The objective of this paper is to study the mechanical responses and electro–thermal characteristics of a REBCO pancake coil during quench protection. In this paper, based on the extreme operating conditions of superconducting magnets, the quench protection of the HTS coil is studied from the perspective of multiple physical fields. The quench and characteristics and internal correlation of temperature, current, and mechanical response in the coils during quench propagation and quench protection are analyzed, which is the basis of the quench detection and protection research of superconducting magnets. The reliability and safety evaluation of the structure of superconducting magnets during quench protection is preliminarily explored. This paper is organized as follows. In Section 2, the details of the electro–magneto–thermal model and elastic mechanical model are described. In Section 3.1, the influence of the time taken to trigger the system dump and the material properties of the insulation layer on the mechanical responses and electro–thermal characteristics during quench protection are discussed. The mechanical responses of a pancake coil under a strong background magnetic field are investigated, as well. In Section 3.2, potential measures to reduce peak stress and strain are presented. Finally, the main conclusions are given in Section 4.

2. Model Description

The object in our simulation is an insulated pancake coil with a turn number of 40, fabricated by co-winding REBCO HTS tape and Kapton insulation. The HTS tape is mainly composed of a REBCO superconducting film, Hastelloy substrate, buffer layer, silver layers, and copper stabilizer. The composition of the REBCO layer, silver layer, and buffer layer is very small. The thermal and electrical properties of the tape are mainly controlled by the copper layers and Hastelloy layer. In the modeling process, to speed up the calculation, most of the constituent layers are considered, while the buffer layers, silver layers, and partial REBCO layers are omitted. Considering the axisymmetric property of the geometric structure and the physical field distribution of the coil, a reduced 2D axisymmetric model can be established with realistic dimensions, as shown in Figure 1, where the height, inner radius, and turn number of the coil are 4 mm, 30 mm, and 40, respectively. The thickness of the REBCO, copper stabilizer, Hastelloy substrate, and Kapton are 1 μm, 20 μm, 50 μm, and 59 μm, respectively. In the simulation, we assume that the quench is triggered by the heat power, which is uniformly exerted in the Kapton layer of the 20th turn for 0.02 s, with an input energy of 10 W.

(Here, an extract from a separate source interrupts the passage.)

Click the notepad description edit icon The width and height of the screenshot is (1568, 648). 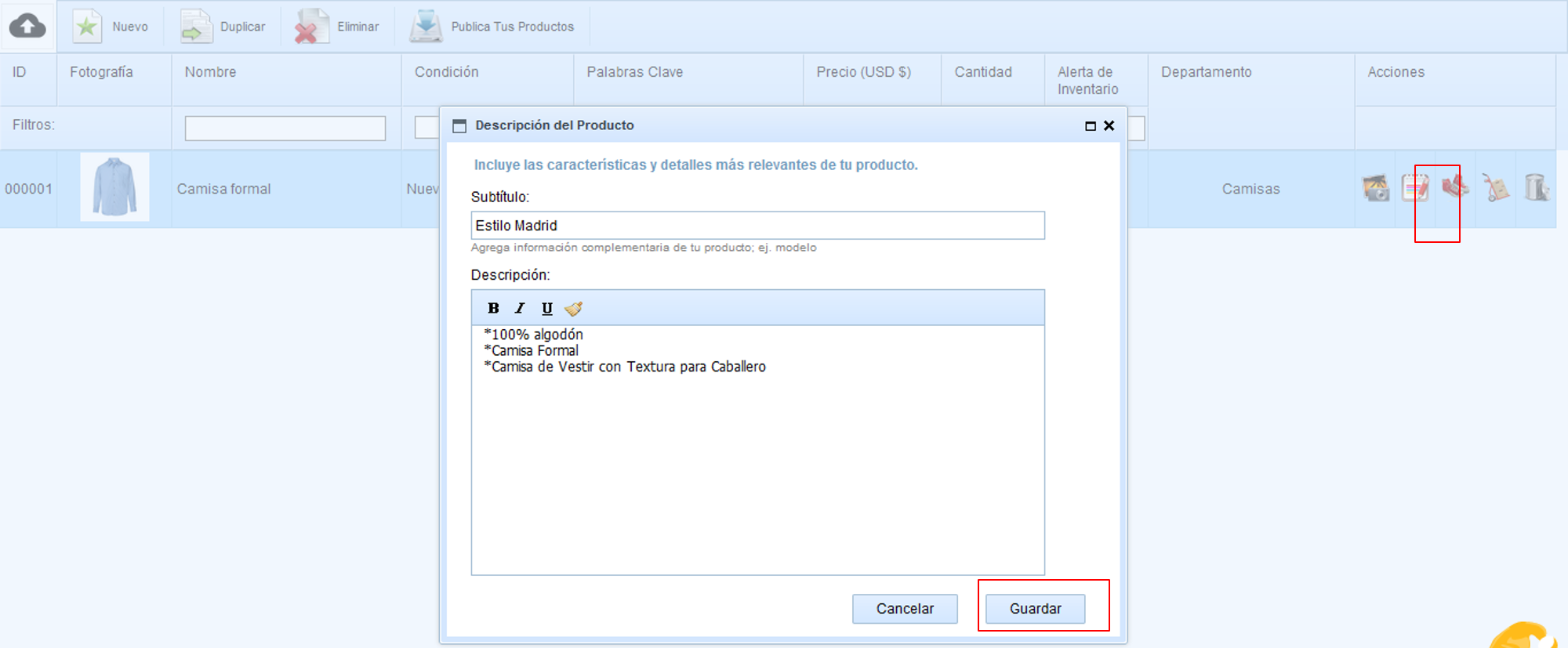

In this work, multi-field coupled analysis is implemented in the finite element software COMSOL Multiphysics. The electromagnetic, thermal, mechanical, and electrical circuit models are used to calculate the hot spot temperature, current, and mechanical responses. In the quench process, the current density of REBCO will undergo drastic changes with temperature. The resistivity of the superconducting layer can be calculated from the E-J power and is considered a control parameter in the thermal–mechanical equations.

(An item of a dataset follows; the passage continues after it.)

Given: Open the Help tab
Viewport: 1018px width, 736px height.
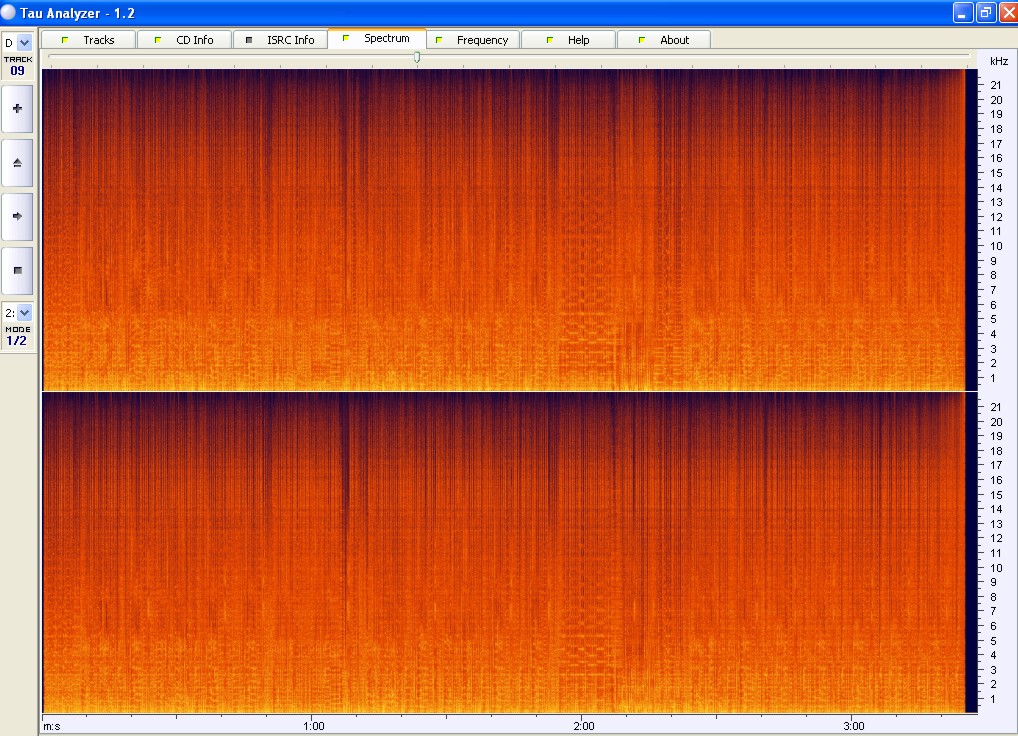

2.1. Magneto–Thermal–Mechanical

Maxwell’s equations can be used to describe electromagnetic phenomena at a macroscopic scale. In this section, we calculate the electromagnetic field distribution of the coil with H-formulation [52].

$$\nabla \times \mathbf{E}+\frac{\partial \mathit{B}}{\partial t}=0$$

(1)

$$\nabla \times \mathbf{H}=\mathit{J}$$

(2)

where E is the electric field; B is the magnetic flux density; t is the time; H is the magnetic field intensity; J is the current density. Combining electromagnetic constitutive relationship E = ρJ and B = μ₀μ_rH, the 2D axisymmetric governing equations are written as follows:

$$\left\{\begin{array}{c}{\mu }_0{\mu }_{r}r\frac{\partial H_r}{\partial t}-\frac{\partial }{\partial z}\left[r\rho \left(\frac{\partial H_r}{\partial z}-\frac{\partial H_z}{\partial r}\right)\right]=0\\ {\mu }_0{\mu }_{r}r\frac{\partial H_z}{\partial t}+\frac{\partial }{\partial r}\left[r\rho \left(\frac{\partial H_r}{\partial z}-\frac{\partial H_z}{\partial r}\right)\right]=0\end{array}\right.$$

(3)

where μ₀ is the magnetic permeability, and μ_r is the relative permeability. The value of μ_r is set as 1. r and z are the radial and axial directions, respectively. H_r and H_z are the radial and axial magnetic field intensities, respectively. ρ is the material resistivity, which is temperature-dependent. The resistivity value of air is set as 1 Ω·m. The resistivity values of copper and Hastelloy are provided in Figure 2 [53,54,55,56,57,58,59].The resistivity of the REBCO layers is as follows [60]:

$$\rho =\left\{\begin{array}{c}\frac{{\rho }_S{\rho }_{norm}}{{\rho }_S+{\rho }_{norm}},T<T_c\\ {\rho }_{norm},T\ge T_c\end{array}\right.$$

(4)

where T_c is the critical temperature, and T is the local temperature. ρ_norm =3 × 10⁻⁶ Ω·m [60] represents the REBCO resistivity when T ≥ T_c, ρ_s represents the REBCO resistivity when T < T_c, and the value of ρ_s is as follows [61]:

$${\rho }_S=\frac{E_C}{J_C}\times {(\frac{J_{\phi }}{J_C})}^{n-1}+{\rho }_0$$

(5)

where E_c = 10⁻⁴ V/m is the critical electric field. ρ₀ = 10⁻¹⁴ Ω·m [61] is set to avoid non-convergence during the calculation. J_φ is the hoop current density. The power index n is 21 [61]. J_c is the critical current density, defined as follows [52]:

$$J_C\left(B,T\right)=\frac{J_{c0}}{{(1+\frac{\sqrt{k^2{B}_z^2+B_r^2}}{B_0})}^{{\beta }_0}}{[1-{\left(\frac{T}{T_c}\right)}^2]}^{\frac{3}{2}}$$

(6)

where B_r and B_z are the radial and axial magnetic flux densities, respectively. The other parameters are set as follows: J_c0 = 1.56 × 10¹¹A/m², k = 0.3, B₀ = 0.02 T, and β₀ = 0.6.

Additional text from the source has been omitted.